SOURCE TEXT:
Suran Yoo is the founder and chief editor of Strandie.
Her professional background includes market research, media analysis, and brand consulting for both Fortune 100 companies and startups in the food and consumer products industries.
She graduated with her MBA from the University of Chicago in 2019 and subsequently quit her full-time job to advocate for women with hair loss and provide more resources in this space.
In her free time, Suran loves to collect cookbooks (she owns anything David Chang related), make her own Halloween costumes, and travel to new destinations with her husband.
My Hair Story, Suran Yoo
I started losing hair around junior year of college. Back then, I could grow my hair down to my chest. You know, where you could reach around your back and touch the ends of your hair…. it would take a miracle for me to grow that length now. Both my sides of my family all have fine hair, but I really thought nothing of it until I started seeing more of my scalp in the mirror and that hair draining in the shower.
My hair fell out when I started taking birth control. And I freaked out. When I approached my campus doctor about it, he told me not to worry and that we should ‘see if it stabilizes within a month.’ This is a hair story, so I won’t go into how my hormones dealt with this news, but nevertheless, a month went by with no changes. I went through multiple campus doctors, 3 types/brands of pills (each for a couple of months or so) for about a year, which wreaked havoc on my body.

ASSIGNMENT:
Answer these questions from the profile of Suran Yoo.
1. From which university did Suran Yoo receive her MBA, and in what year?
2. Around which year of college did she start losing hair?
3. How many types or brands of birth control pills did she go through?

RECORDS SHOWN:

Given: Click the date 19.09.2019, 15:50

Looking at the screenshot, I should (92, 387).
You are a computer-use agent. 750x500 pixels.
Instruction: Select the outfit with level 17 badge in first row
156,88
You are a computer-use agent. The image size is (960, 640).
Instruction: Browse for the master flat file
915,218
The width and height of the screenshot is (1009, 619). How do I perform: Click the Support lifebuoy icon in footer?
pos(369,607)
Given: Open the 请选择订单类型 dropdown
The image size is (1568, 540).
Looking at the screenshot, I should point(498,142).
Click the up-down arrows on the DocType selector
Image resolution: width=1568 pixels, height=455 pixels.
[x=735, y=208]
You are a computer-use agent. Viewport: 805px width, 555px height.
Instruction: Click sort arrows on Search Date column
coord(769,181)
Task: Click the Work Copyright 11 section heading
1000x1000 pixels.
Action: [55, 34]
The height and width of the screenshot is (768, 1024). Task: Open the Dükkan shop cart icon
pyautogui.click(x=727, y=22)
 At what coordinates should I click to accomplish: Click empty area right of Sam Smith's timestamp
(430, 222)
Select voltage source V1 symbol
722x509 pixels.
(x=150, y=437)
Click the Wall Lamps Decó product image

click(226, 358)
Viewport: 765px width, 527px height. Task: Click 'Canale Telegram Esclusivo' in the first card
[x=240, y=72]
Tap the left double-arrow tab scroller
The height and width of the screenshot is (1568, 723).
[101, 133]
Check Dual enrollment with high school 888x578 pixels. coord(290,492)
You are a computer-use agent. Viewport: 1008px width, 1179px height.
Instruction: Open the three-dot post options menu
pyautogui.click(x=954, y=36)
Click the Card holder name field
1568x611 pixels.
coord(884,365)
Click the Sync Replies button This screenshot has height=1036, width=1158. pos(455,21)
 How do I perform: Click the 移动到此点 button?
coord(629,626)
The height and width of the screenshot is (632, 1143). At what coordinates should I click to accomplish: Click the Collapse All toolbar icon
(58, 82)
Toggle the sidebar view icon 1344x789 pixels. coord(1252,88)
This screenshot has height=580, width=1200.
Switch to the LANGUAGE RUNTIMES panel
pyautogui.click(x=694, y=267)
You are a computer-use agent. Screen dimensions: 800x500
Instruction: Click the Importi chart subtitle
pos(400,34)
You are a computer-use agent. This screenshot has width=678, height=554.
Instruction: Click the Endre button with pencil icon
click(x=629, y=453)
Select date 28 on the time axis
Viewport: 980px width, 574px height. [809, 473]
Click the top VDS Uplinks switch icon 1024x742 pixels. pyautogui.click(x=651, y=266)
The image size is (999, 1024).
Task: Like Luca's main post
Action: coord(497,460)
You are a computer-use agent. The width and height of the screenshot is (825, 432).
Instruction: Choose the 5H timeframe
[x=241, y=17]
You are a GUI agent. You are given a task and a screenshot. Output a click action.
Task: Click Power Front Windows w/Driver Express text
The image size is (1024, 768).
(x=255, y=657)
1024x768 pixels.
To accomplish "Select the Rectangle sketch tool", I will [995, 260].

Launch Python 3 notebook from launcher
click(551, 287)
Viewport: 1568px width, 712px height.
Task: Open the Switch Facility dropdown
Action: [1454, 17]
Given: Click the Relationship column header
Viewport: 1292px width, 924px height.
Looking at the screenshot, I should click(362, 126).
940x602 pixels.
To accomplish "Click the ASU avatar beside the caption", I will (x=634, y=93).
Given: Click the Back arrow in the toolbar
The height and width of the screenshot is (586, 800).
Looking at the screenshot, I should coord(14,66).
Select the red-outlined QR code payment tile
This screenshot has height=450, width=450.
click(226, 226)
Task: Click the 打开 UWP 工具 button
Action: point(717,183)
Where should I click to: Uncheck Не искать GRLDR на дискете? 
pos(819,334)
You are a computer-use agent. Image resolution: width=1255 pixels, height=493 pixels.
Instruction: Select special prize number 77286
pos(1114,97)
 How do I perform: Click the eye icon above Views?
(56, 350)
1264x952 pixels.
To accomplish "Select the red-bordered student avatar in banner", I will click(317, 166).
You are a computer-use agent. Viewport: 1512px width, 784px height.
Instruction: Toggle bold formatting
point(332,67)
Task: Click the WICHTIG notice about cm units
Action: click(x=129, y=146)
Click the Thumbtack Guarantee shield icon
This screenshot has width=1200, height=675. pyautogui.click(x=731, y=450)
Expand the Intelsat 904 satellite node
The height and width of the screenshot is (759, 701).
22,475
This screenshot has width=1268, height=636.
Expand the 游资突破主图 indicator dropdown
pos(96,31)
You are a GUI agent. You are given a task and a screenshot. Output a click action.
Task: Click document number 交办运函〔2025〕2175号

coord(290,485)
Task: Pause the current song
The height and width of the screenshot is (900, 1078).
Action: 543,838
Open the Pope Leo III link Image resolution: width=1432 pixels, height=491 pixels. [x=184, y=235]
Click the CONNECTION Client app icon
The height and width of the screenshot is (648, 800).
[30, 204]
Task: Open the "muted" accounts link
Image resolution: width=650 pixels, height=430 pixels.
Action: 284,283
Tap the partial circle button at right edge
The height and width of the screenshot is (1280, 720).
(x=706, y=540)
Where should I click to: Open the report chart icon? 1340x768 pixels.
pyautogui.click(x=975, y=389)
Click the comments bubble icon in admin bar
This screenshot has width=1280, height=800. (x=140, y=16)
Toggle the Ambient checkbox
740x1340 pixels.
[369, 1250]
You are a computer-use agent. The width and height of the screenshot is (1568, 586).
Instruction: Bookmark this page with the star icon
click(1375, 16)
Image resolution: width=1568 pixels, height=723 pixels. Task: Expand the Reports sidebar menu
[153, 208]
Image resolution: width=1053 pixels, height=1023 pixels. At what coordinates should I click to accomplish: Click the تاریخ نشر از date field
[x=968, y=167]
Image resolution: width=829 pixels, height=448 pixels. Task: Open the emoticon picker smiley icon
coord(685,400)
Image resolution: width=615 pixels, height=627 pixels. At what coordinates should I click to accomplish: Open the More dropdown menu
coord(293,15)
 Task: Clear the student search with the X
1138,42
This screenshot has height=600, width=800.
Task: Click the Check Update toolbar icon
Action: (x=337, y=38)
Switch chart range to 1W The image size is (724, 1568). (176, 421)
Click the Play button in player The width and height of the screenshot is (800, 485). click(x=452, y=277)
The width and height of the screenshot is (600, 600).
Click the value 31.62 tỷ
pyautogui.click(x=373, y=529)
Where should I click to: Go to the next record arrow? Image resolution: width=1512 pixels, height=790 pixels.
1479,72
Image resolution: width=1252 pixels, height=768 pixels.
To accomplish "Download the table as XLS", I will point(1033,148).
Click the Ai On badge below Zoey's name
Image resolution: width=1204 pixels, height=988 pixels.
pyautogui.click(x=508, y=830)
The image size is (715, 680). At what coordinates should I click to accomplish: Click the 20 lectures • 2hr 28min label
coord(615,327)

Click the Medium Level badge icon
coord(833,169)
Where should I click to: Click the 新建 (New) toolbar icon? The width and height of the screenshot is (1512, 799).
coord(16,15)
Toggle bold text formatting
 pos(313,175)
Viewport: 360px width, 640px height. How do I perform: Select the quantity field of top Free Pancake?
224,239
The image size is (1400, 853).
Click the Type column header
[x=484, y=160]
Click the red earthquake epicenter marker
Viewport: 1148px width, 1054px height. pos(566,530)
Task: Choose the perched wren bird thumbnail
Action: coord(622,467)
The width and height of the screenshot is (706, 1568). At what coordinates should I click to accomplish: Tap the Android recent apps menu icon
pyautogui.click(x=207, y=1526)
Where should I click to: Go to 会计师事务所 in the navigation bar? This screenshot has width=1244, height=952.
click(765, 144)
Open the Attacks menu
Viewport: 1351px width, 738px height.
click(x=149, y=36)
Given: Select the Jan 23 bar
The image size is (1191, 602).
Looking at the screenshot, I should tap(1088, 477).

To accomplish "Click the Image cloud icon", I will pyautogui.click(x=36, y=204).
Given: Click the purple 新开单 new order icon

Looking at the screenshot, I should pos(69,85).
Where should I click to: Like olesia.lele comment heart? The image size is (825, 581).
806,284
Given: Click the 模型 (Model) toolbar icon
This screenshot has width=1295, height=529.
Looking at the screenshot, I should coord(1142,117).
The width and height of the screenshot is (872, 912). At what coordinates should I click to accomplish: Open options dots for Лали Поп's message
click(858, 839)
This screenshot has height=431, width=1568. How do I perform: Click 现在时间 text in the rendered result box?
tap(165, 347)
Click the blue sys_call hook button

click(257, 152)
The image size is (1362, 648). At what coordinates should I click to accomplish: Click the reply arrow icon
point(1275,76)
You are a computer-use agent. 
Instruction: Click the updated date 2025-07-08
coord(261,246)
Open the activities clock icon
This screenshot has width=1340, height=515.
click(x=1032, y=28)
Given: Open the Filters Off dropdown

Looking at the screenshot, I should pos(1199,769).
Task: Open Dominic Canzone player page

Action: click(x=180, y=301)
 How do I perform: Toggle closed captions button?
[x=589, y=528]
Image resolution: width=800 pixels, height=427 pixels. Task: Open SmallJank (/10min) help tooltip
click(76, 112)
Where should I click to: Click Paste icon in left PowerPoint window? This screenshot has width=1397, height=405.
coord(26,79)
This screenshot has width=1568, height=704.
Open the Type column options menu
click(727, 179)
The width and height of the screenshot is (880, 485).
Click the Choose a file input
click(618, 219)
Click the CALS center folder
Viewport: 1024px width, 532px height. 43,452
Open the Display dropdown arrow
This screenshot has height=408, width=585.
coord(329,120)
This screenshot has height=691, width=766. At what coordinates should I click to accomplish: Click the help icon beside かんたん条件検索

REPLY:
1. The University of Chicago, in 2019.
2. Around junior year.
3. Three.